Dans le premier tome d’une trilogie, l’auteure Kate Mosse ancre son intrigue dans les guerres de religion qui ont ravagé le royaume de France, opposant catholiques et protestants (également appelés huguenots) dans la deuxième moitié du XVIe siècle.

L’histoire débute en 1862 au cap de Bonne-Espérance. Une jeune femme se penche sur la stèle de ses ancêtres, s’il faut en croire un journal intime vieux de trois cents ans. Tout à coup, elle sent une arme pressée sur sa nuque. Un homme qui la traque depuis longtemps veut lui ravir le journal et, sûrement, la faire disparaître. Pourquoi ?

La réponse se situe dans un passé très lointain. En 1562, la famille Joubert, d’obédience catholique, habite la cité de Carcassonne, mais tient dans la bastide une librairie spécialisée dans les ouvrages religieux de toutes tendances. Depuis le décès de Florence, sa femme, le père, Bernard, élève seul ses trois enfants : Marguerite, dite Minou, Aimeric et Alis.

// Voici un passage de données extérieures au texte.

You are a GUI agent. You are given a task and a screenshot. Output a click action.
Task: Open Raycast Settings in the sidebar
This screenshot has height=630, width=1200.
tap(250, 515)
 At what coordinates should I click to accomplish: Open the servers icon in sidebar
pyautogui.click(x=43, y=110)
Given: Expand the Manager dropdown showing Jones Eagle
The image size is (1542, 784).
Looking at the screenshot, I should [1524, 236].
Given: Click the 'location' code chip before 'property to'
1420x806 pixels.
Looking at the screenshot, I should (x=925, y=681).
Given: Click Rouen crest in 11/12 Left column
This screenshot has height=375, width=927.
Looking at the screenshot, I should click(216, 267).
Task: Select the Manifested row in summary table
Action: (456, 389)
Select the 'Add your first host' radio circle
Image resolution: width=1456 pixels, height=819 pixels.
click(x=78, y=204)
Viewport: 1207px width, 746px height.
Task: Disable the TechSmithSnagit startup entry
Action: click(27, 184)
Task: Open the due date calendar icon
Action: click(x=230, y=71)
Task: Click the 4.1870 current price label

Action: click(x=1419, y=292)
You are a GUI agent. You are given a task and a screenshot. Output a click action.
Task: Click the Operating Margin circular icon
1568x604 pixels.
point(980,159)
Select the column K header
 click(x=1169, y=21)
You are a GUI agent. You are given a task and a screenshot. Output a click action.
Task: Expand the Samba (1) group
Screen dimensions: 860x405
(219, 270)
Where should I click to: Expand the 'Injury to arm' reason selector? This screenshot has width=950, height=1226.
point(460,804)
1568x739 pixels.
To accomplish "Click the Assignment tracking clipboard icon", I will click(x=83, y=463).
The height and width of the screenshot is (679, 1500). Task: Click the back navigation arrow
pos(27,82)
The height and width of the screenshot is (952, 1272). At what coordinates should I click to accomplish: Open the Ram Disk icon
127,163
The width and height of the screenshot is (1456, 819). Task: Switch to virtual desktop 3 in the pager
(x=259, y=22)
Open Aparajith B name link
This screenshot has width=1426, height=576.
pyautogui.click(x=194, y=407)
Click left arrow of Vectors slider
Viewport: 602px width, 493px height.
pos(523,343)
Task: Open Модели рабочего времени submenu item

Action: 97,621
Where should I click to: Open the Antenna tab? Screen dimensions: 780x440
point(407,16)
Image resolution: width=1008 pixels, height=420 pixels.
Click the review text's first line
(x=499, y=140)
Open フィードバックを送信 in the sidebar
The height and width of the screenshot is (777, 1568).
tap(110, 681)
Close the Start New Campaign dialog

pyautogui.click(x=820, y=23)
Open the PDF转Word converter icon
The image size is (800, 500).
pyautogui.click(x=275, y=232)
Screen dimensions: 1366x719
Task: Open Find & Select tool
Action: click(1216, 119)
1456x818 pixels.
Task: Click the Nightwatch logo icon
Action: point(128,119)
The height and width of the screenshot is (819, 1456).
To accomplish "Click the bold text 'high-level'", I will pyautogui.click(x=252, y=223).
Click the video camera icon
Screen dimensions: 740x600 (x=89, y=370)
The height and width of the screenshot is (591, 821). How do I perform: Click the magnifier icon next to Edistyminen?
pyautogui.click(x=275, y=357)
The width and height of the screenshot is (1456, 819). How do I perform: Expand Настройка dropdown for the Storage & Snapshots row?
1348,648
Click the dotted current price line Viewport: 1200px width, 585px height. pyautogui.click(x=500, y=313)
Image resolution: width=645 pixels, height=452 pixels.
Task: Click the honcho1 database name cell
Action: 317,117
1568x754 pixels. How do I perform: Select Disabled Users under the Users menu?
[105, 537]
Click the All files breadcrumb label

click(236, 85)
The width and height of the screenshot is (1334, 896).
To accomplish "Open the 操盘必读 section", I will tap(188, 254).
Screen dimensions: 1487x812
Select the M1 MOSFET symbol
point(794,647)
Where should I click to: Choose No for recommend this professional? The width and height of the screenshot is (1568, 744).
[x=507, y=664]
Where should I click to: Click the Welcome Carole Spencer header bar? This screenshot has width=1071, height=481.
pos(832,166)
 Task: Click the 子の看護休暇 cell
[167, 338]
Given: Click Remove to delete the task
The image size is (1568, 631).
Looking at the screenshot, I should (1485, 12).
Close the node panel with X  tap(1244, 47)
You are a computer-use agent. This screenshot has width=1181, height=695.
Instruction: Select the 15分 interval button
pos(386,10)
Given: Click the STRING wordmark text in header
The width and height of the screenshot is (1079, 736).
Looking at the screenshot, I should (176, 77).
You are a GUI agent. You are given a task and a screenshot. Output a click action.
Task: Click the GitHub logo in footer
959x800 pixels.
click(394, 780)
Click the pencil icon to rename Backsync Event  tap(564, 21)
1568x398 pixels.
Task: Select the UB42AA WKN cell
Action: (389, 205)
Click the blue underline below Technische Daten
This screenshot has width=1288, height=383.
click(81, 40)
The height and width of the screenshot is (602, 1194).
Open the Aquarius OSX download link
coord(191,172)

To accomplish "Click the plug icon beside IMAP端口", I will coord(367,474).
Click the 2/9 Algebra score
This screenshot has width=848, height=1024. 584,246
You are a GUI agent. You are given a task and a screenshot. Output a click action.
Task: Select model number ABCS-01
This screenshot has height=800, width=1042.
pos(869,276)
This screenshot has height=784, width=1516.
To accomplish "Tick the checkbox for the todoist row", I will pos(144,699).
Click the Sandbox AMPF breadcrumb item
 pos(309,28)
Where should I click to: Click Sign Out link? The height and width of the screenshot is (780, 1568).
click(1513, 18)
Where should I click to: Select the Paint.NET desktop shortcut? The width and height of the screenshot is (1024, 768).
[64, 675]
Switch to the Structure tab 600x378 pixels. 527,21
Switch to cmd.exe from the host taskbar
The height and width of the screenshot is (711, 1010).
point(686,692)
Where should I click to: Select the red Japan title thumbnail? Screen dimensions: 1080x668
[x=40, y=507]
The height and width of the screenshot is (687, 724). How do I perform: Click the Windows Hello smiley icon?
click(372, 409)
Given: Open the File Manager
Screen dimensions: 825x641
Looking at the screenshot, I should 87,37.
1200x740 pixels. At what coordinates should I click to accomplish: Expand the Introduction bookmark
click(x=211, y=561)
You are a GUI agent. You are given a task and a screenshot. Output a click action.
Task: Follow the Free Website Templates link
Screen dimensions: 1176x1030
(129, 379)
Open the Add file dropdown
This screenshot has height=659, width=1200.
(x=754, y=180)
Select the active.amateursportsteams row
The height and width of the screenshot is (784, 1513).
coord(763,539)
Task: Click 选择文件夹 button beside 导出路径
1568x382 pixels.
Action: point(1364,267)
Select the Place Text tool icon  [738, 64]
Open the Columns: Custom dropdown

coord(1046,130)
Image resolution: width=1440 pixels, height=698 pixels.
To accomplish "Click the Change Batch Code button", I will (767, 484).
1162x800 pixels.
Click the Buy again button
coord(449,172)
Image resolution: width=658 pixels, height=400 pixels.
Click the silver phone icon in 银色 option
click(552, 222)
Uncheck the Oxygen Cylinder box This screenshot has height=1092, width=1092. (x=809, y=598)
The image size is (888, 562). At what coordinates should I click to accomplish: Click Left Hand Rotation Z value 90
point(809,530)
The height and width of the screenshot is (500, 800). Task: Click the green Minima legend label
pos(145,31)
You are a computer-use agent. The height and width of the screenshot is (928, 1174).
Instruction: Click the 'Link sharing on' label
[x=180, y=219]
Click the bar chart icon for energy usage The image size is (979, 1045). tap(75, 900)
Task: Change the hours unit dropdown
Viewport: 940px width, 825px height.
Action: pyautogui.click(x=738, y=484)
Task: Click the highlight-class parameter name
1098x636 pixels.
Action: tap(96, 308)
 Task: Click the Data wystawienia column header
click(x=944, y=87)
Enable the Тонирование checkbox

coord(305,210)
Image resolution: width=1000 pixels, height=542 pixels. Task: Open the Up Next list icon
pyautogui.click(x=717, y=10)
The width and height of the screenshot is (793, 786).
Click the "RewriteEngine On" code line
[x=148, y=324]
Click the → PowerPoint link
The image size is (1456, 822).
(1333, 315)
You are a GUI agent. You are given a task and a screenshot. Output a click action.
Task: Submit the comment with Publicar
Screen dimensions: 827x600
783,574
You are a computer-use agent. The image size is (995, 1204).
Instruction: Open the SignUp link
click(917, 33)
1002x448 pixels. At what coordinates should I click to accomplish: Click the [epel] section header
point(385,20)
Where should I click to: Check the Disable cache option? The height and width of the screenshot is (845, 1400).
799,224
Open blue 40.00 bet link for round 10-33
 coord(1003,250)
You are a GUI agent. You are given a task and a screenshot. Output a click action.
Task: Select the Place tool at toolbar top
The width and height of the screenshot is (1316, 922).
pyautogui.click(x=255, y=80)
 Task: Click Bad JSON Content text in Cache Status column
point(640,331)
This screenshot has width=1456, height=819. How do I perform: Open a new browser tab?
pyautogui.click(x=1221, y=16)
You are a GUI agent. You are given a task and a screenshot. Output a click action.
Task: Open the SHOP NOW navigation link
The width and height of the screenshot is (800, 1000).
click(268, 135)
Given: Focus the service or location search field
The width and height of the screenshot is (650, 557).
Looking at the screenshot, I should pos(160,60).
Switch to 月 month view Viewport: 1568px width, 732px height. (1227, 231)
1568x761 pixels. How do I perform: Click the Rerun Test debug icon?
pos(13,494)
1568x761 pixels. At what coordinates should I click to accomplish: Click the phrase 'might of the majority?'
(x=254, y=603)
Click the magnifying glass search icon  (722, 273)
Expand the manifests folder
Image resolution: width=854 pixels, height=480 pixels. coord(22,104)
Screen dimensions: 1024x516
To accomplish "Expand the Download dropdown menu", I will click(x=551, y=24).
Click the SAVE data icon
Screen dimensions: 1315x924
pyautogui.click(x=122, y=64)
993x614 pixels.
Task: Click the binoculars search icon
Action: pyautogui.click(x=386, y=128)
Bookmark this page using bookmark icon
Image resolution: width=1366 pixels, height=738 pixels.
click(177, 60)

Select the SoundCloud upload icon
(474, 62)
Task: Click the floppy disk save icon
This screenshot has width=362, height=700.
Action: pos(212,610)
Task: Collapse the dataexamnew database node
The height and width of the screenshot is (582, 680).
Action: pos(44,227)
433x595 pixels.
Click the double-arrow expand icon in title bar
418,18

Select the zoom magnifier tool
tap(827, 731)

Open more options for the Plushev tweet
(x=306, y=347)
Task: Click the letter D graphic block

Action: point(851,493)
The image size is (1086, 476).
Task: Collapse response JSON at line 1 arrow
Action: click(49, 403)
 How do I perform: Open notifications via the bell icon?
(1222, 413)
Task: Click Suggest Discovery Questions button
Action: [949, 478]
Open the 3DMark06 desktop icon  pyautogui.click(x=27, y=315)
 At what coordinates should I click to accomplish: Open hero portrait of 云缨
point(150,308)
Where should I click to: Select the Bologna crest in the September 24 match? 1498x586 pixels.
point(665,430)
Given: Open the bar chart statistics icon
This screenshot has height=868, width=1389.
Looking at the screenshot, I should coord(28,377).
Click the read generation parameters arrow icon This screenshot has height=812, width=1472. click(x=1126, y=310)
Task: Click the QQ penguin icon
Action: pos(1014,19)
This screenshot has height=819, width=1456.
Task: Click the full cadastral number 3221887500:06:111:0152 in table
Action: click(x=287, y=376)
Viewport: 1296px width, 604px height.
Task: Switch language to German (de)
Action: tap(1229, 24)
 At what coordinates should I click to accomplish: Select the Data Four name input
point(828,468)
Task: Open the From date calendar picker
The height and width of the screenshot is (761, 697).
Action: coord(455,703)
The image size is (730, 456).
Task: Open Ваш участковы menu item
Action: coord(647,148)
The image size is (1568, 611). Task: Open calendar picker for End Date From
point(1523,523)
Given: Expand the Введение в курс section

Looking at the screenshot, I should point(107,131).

Plusieurs fils de l’intrigue s’entremêlent sur fond de la montée de l’intolérance religieuse. À Carcassonne, Minou croise un jeune huguenot, Piet Reydon, qui se bat pour la liberté de culte. Par un concours de circonstances, le couple se rencontrera de nouveau à Toulouse, mais une menace pesant sur Minou le conduira à un domaine mystérieux en pleine forêt.

Piet retrouve Vital, un vieux compagnon d’études dont il était très proche. Vital est maintenant le chanoine Valentin et poursuit des objectifs à première vue religieux, mais de plus en plus teintés d’ambition et d’une passion dévorante pour les reliques religieuses. Vital pourchassera Piet, accusé d’avoir volé un fragment du suaire d’Antioche.

Dans le petit village de Puivert, le seigneur de Bruyère se meurt, empoisonné par son épouse, Blanche. Il révèle à son entourage l’existence d’un testament de sa première femme, Marguerite, morte en couches, en vertu duquel le nouveau-né, et non Blanche, héritera du domaine. Or, ce nouveau-né n’est autre que Minou, soustraite par Bernard et Florence au courroux du seigneur vingt ans plus tôt. À partir de ce moment, Blanche n’a qu’une obsession : récupérer le testament et éliminer Minou.

Kate Mosse mélange avec art la petite et la grande histoire. Les éléments de fiction s’imbriquent aisément dans les faits historiques, ce qui donne une lecture à la fois divertissante et instructive. Les personnages sont bien définis, particulièrement Minou, dont l’esprit vif et indépendant est singulier pour l’époque.

Titre original : The Burning Chambers

Membre : Ginette, bibliothèque d’Ahuntsic

Mosse, Kate. La Cité de feu, Éditions Sonatine, 2018, 2020, 605 pages.